Canada loses a trailblazer with the passing of Dawn Coe-Jones

In the waning moments of the Tampa Bay Lightning’s 2004 Stanley Cup triumph, CBC cameras cut to a Canadian living in Florida who, like the hockey team she was watching raise the game’s ultimate prize, knew a little bit about succeeding in the face of stacked odds.

It was Dawn Coe-Jones.

A typical Canadian, she was of course a hockey fan and had adopted the Lightning as her favourite team after moving to Florida. And she was in the building when the Lightning defeated the Calgary Flames in Game 7 of the 2004 Stanley Cup Final.

Coe-Jones died Saturday after being diagnosed with bone cancer earlier this year. She was 56.

First wave

Born in Campbell River, B.C., Coe-Jones grew up in Lake Cowichan, B.C. She won three times on the LPGA Tour and was part of a wave of Canadian women in the 1990s that established the country as one of the world’s best at the time. That victory total made her the leading Canuck among a group of women that included Jennifer Wyatt, Gail Graham, Lisa Walters, Tina Tombs and, later, Lorie Kane.

Kane, whom Coe-Jones mentored when she gained entry on the LPGA Tour, would later surpass her in career victories and earnings but Coe-Jones was the first Canadian female player to pass the $ 1-million mark.

Aside from her considerable ability, she retained a small-town charm about her that many remember just as much as her accomplishments on the golf course. It may sound cliche but Coe-Jones was an incredibly nice person whose shock of blonde hair and easy laugh and smile masked a competitive streak that kept her among the upper rung of the world’s best players for more than a decade.

§ Records shown:
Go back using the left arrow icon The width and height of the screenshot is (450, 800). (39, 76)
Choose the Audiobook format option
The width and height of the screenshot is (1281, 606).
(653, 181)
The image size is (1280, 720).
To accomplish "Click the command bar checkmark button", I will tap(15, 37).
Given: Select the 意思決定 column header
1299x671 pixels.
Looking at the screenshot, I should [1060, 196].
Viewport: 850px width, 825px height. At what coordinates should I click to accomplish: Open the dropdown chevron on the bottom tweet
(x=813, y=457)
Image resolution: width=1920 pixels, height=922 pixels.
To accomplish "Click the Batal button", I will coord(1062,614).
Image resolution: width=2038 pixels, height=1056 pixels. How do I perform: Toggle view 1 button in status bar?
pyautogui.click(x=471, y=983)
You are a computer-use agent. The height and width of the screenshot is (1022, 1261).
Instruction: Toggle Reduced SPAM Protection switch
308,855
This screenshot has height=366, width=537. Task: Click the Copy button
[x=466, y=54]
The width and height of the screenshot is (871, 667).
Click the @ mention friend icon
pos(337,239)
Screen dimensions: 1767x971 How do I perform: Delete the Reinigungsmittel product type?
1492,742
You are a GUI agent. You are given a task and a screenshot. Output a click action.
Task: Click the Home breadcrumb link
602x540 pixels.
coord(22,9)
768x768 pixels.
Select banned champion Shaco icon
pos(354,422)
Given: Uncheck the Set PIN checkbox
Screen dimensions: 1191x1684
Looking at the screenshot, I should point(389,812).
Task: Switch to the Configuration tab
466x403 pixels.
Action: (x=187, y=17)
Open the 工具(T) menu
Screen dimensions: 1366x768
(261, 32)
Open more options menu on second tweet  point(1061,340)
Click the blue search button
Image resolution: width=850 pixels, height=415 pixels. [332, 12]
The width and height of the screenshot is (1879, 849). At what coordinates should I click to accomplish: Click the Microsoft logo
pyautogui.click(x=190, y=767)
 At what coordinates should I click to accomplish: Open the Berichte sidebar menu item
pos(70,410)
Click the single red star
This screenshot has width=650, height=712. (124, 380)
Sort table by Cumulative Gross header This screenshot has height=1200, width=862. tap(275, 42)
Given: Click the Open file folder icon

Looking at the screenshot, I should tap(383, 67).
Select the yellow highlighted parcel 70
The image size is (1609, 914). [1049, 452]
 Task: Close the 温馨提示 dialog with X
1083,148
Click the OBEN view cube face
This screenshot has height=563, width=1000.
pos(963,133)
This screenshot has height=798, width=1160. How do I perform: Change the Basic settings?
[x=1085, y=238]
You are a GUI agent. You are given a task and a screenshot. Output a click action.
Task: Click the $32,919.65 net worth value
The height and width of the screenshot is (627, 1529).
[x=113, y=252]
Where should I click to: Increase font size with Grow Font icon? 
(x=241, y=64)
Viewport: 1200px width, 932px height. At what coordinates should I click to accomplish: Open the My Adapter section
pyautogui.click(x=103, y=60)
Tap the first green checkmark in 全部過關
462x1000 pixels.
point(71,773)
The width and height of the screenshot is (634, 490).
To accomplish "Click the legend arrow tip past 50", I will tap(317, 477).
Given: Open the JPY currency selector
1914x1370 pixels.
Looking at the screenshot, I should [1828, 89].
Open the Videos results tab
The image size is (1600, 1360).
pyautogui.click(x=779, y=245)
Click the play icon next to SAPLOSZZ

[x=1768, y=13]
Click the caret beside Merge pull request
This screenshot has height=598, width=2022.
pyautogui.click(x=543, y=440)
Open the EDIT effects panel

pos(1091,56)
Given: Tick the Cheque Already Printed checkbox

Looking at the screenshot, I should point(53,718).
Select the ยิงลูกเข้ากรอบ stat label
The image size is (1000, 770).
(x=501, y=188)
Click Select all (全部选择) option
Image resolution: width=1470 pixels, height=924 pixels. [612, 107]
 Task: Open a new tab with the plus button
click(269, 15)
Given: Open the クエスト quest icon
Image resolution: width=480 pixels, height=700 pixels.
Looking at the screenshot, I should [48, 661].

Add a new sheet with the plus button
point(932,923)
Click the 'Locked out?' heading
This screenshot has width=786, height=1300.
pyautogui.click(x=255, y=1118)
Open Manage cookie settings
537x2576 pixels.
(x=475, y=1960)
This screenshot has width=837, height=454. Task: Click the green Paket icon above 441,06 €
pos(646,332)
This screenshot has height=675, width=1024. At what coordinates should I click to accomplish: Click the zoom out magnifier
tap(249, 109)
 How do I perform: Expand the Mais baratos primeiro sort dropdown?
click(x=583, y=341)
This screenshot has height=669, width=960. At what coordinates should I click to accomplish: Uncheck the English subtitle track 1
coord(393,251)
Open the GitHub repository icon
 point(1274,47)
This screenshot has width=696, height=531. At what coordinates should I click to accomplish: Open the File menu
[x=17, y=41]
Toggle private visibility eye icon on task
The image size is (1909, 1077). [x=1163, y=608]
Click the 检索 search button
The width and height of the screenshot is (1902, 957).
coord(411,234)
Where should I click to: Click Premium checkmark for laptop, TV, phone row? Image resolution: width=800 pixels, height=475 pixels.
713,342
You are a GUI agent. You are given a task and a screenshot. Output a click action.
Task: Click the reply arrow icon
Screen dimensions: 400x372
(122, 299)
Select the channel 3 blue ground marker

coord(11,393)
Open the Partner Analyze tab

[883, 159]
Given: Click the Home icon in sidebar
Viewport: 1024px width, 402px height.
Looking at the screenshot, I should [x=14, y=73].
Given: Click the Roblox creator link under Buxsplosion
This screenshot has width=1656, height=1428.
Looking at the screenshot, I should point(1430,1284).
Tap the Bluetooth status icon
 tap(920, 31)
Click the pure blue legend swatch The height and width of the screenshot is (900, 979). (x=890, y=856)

§ Work order: From the article on Dawn Coe-Jones, reproduce the passage word for word, beginning with the words "It was Dawn" and ending after the words "She was 56.".

§ Solution for this problem:
It was Dawn Coe-Jones.

A typical Canadian, she was of course a hockey fan and had adopted the Lightning as her favourite team after moving to Florida. And she was in the building when the Lightning defeated the Calgary Flames in Game 7 of the 2004 Stanley Cup Final.

Coe-Jones died Saturday after being diagnosed with bone cancer earlier this year. She was 56.